[Opening RECORDED INFORMATION section]
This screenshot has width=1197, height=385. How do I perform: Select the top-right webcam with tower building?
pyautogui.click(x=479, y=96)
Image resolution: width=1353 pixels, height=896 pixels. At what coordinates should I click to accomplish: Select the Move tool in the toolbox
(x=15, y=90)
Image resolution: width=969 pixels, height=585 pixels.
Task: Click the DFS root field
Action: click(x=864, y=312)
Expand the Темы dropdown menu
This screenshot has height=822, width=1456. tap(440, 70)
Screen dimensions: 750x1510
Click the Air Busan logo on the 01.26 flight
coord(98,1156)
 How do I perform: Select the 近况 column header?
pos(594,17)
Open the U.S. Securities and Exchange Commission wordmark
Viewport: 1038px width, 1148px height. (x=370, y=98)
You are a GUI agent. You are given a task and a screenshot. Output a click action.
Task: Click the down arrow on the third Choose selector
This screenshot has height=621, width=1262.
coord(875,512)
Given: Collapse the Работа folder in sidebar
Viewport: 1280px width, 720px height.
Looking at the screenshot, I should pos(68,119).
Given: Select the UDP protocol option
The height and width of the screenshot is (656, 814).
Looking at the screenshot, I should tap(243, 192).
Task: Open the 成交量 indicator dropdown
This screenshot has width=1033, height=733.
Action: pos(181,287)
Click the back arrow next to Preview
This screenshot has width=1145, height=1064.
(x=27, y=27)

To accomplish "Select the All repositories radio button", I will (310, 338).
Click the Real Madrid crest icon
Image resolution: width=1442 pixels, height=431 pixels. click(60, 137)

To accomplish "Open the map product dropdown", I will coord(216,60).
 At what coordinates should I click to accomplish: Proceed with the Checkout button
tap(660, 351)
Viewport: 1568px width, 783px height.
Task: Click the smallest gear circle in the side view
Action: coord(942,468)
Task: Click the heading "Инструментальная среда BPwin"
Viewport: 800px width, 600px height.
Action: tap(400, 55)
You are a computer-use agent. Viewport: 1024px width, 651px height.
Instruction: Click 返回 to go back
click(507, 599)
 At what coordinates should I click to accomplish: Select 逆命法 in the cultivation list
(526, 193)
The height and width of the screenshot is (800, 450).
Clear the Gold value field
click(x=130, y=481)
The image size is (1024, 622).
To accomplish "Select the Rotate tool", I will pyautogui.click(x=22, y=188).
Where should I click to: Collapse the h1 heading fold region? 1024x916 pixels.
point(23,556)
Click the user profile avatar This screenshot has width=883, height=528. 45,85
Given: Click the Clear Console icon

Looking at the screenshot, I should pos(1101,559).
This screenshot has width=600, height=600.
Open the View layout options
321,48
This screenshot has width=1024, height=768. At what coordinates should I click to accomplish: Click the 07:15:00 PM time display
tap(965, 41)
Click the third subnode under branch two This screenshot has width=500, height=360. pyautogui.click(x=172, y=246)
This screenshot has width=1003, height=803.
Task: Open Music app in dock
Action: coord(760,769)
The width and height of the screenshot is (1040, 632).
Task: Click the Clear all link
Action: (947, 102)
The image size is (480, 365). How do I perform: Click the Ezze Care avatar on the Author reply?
[Closing RECORDED INFORMATION section]
DIRECTIONS
I need every line of the data that has the word "agent"; please list them.

ANSWER SECTION
You are a GUI agent. You are given a task and a screenshot. Output a click action.
You are a computer-use agent. Viewport: 1024px width, 651px height.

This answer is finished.